▶ Consigne: Extrayez de la liste ci-dessous chaque ligne où figure le mot « Select », en tenant compte de la casse.

▶ Liste à traiter:
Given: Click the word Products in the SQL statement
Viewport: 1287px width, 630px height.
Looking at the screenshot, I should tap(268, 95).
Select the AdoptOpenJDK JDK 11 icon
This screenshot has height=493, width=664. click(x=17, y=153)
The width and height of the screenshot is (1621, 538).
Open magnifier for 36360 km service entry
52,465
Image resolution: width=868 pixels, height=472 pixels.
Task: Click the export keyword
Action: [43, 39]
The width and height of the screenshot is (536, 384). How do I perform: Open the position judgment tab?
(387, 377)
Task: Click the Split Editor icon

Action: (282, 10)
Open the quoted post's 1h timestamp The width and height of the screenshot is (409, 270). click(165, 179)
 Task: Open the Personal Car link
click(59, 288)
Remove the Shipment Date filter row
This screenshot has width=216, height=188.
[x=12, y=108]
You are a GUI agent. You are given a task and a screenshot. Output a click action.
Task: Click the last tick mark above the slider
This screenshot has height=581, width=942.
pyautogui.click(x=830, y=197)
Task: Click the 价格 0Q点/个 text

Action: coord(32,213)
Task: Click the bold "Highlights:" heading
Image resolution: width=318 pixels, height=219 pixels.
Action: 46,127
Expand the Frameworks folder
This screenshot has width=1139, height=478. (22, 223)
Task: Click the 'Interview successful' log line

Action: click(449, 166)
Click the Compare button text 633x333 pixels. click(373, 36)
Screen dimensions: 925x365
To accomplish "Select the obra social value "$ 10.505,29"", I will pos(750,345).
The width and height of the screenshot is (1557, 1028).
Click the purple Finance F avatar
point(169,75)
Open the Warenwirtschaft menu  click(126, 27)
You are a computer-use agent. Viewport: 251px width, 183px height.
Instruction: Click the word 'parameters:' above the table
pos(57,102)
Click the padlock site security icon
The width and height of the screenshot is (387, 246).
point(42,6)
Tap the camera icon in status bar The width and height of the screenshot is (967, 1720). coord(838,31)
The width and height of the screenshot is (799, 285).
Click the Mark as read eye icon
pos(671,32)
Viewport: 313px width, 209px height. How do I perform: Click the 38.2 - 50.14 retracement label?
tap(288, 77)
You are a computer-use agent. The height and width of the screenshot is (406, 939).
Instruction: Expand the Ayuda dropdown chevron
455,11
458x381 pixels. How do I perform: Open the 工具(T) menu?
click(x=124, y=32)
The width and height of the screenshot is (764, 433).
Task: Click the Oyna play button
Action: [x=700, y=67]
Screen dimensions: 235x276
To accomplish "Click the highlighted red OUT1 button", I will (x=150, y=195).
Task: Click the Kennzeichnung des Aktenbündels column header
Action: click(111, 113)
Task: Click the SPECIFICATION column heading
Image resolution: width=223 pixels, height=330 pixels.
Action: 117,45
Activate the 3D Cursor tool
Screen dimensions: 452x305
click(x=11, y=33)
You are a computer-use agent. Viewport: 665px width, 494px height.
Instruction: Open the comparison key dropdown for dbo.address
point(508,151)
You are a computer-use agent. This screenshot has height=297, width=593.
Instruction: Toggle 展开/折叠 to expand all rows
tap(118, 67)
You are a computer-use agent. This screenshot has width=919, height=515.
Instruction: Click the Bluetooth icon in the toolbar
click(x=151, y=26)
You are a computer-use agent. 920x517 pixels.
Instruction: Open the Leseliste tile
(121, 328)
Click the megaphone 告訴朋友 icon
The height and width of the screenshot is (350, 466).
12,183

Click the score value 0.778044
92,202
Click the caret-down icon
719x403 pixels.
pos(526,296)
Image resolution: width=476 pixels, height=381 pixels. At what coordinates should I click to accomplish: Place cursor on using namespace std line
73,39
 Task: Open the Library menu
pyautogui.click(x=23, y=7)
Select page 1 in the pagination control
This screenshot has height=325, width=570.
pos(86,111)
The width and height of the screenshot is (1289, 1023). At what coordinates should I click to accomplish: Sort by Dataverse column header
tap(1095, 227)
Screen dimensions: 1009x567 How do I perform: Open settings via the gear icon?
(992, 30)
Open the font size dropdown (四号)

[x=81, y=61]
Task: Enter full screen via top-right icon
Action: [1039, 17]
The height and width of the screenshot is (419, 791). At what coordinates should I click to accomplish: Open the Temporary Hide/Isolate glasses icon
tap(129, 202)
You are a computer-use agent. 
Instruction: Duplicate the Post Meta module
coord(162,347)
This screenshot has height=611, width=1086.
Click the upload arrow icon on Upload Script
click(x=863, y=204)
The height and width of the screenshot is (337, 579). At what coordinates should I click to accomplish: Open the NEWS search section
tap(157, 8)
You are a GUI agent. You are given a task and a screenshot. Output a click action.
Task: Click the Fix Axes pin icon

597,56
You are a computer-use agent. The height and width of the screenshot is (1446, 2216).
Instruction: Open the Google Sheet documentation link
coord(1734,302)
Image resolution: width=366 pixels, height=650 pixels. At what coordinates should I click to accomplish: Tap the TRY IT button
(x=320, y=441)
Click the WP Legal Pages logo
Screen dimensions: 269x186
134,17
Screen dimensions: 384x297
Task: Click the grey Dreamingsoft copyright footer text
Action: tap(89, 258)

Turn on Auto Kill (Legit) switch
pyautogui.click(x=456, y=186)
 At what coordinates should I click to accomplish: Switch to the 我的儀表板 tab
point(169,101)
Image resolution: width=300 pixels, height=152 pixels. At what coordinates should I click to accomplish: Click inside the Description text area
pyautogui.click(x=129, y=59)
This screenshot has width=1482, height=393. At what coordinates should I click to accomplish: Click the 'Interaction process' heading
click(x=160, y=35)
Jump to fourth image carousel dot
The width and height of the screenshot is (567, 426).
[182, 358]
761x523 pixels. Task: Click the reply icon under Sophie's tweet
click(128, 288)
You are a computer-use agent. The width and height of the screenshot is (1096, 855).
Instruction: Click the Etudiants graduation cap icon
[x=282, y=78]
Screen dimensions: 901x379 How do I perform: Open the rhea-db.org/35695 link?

▶ Réponse:
Select the AdoptOpenJDK JDK 11 icon
To accomplish "Select the obra social value "$ 10.505,29"", I will pos(750,345).
Select page 1 in the pagination control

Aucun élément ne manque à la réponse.